Uno de los momentos más delicados para cualquier cinéfilo es observar el final de las filmografías de los directores clásicos de Hollywood. Un periodo enmarcado mayoritariamente en los años sesenta y setenta, el cual coincide con el agotamiento del sistema de estudios y la regeneración de una camada de nuevos directores provenientes de otros medios como la televisión y el teatro. Así, podemos sentir alivio al contemplar la honrosa clausura de las carreras de John Huston, John Ford, Fritz Lang, Joseph L. Mankiewicz... y decepción cuando comprobamos que otros grandes nombres no supieron adaptar su estilo a los nuevos tiempos. Howard Hawks se sitúa entre ambos términos.
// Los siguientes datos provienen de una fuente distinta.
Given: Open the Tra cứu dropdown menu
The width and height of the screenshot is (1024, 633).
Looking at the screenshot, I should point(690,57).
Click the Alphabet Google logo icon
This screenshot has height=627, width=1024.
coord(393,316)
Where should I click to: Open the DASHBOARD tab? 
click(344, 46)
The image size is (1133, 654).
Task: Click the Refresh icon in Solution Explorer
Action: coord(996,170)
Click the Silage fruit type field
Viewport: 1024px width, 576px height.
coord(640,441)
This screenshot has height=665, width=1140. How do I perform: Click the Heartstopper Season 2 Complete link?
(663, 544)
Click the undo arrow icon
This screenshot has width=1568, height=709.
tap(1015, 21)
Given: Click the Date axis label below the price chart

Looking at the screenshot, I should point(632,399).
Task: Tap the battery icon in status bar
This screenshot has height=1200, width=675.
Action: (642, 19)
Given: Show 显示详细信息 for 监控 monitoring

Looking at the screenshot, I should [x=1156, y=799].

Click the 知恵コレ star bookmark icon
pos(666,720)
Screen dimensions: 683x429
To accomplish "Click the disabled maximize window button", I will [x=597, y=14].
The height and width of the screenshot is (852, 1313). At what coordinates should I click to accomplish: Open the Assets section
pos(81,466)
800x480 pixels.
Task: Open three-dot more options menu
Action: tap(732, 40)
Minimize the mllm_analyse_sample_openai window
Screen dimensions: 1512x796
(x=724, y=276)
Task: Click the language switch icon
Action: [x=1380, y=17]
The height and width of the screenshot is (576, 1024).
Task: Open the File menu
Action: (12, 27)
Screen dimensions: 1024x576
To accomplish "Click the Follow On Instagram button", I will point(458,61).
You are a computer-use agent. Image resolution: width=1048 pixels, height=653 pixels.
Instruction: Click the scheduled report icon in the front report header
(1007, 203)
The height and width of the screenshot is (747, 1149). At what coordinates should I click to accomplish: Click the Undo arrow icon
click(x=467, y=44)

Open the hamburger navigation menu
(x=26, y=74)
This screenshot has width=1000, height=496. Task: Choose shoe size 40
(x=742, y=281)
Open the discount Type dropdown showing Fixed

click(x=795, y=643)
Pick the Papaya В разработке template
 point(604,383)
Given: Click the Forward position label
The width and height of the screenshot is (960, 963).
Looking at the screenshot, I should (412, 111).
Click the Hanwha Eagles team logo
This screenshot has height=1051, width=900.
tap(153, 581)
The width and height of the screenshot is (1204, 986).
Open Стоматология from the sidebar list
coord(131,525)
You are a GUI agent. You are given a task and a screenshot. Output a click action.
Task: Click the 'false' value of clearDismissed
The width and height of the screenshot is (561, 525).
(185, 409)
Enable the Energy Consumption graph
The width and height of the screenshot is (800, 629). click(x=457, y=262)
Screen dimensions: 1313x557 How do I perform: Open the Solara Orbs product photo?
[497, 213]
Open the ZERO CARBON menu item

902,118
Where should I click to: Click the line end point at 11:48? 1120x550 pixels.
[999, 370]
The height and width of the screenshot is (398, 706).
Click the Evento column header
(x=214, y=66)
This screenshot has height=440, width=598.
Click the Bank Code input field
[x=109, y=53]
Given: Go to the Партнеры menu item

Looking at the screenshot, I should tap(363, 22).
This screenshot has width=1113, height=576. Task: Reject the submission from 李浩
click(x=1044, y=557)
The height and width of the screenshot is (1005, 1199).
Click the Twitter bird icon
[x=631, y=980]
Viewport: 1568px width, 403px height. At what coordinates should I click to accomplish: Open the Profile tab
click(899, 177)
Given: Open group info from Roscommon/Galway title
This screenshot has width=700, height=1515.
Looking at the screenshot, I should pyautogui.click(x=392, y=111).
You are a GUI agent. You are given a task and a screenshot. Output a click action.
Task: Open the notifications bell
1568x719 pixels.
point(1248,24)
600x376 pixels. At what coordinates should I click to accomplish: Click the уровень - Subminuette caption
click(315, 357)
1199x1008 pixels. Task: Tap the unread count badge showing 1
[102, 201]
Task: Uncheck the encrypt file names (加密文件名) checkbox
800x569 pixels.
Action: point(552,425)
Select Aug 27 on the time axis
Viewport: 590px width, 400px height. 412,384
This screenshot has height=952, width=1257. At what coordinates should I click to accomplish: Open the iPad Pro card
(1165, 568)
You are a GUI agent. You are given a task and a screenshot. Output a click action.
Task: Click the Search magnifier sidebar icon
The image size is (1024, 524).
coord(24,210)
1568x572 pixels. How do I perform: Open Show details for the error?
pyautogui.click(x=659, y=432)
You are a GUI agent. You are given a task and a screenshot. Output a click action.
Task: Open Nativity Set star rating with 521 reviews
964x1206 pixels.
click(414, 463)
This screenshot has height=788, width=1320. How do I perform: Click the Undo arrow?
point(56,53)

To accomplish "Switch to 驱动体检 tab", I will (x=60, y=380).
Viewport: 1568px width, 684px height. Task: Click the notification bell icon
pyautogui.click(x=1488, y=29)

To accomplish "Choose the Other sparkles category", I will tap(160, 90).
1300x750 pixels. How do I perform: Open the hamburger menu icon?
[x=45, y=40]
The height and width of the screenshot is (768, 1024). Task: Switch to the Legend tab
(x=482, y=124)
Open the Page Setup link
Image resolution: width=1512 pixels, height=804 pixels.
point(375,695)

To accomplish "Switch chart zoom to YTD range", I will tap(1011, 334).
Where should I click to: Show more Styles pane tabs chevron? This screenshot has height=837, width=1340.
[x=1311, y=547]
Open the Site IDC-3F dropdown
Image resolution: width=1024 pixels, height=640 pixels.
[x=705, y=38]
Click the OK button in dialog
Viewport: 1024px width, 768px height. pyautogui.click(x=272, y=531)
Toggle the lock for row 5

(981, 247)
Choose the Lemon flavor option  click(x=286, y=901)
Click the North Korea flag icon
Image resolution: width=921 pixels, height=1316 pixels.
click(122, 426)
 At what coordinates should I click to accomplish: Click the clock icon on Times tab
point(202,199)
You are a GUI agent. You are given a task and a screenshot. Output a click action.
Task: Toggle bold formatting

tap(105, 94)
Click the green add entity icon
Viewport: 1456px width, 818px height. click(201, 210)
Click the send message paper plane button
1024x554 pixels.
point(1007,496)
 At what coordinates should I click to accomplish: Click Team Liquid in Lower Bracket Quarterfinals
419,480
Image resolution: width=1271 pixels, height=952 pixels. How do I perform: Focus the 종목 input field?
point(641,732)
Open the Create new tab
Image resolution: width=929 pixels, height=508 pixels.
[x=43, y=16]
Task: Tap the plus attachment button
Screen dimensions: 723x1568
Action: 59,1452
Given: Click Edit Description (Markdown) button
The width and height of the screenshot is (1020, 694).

Río Lobo contiene los rasgos característicos del autor, tanto a nivel temático como formal. El argumento retoma las claves de películas anteriores (Río Bravo, El Dorado), además de mantener las constantes de la camaradería, la lealtad y el oficio como parte de la identidad de los personajes. La puesta en escena tampoco depara sorpresas: la planificación y el montaje juegan siempre a favor del relato y refuerzan las acciones mediante un ritmo muy dinámico, que convierte la película en un eficaz entretenimiento. Sin embargo, hay varios lastres que alejan el conjunto de lo memorable. Para empezar, el guion firmado por Leigh Brackett y Burton Wohl carece de contundencia dramática y desaprovecha unas premisas interesantes (el regreso a la normalidad tras la guerra civil de los Estados Unidos, las desigualdades raciales, la venganza que guía al protagonista), en pos de una ligereza que en ocasiones roza lo burdo. En cambio, cuando el argumento adquiere gravedad, se enreda en una maraña de nombres y de situaciones en off que enturbian la claridad que requiere la historia.
Hawks trata de modernizar una trama ya antes explotada, introduciendo elementos contemporáneos como la emancipación de la mujer, un propósito loable que algunas veces tropieza con gags rijosos o con actrices cuya única virtud es la apariencia física. Y es que el reparto es otro de los puntos vulnerables de Río Lobo. En torno al sempiterno John Wayne se congrega un elenco endeble y repleto de rostros hermosos pero con escasa solvencia, a excepción de ilustres apariciones episódicas como la de Jack Elam. Como es de esperar, Wayne cumple con creces su enésima representación del justiciero íntegro y honesto, un arquetipo que él ha ayudado a consolidar a lo largo de incontables películas entre las que se encuentran otros títulos de Hawks como Río Rojo o ¡Hatari!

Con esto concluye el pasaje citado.